= Beginning of Section =

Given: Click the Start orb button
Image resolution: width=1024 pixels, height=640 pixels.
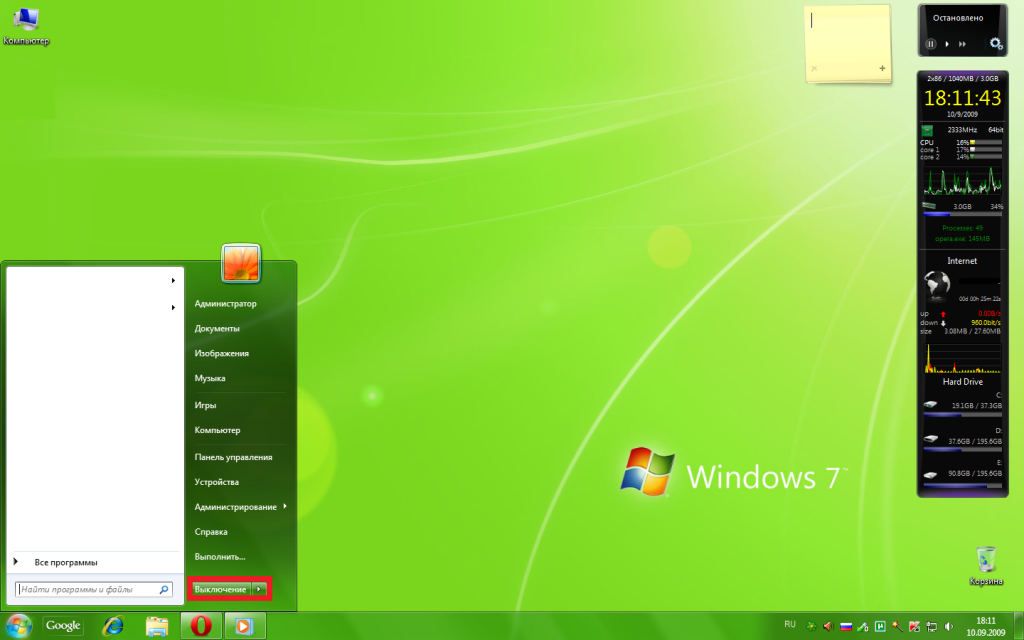Looking at the screenshot, I should 19,626.
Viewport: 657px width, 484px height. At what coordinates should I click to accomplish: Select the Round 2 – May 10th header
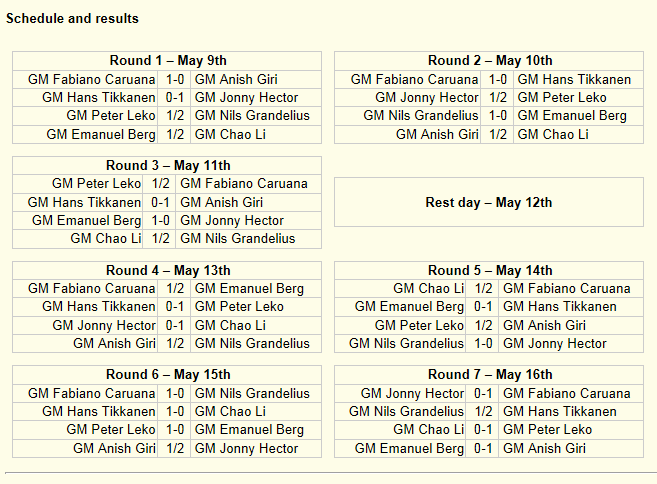pos(489,61)

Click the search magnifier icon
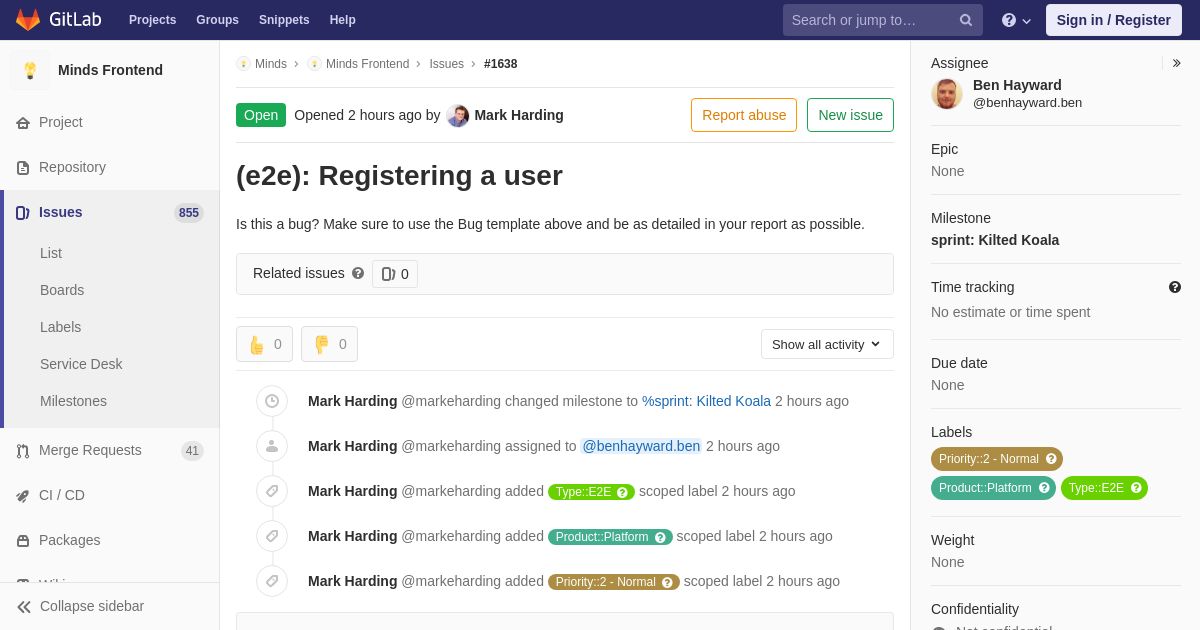coord(966,20)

= End of Section =

=== Exercise aim ===
Return the entries exactly as given. Do not include pictures.

=== Exercise response ===
Given: Click the Start orb button
Image resolution: width=1024 pixels, height=640 pixels.
Looking at the screenshot, I should 19,626.
Viewport: 657px width, 484px height. At what coordinates should I click to accomplish: Select the Round 2 – May 10th header
pos(489,61)

Click the search magnifier icon
coord(966,20)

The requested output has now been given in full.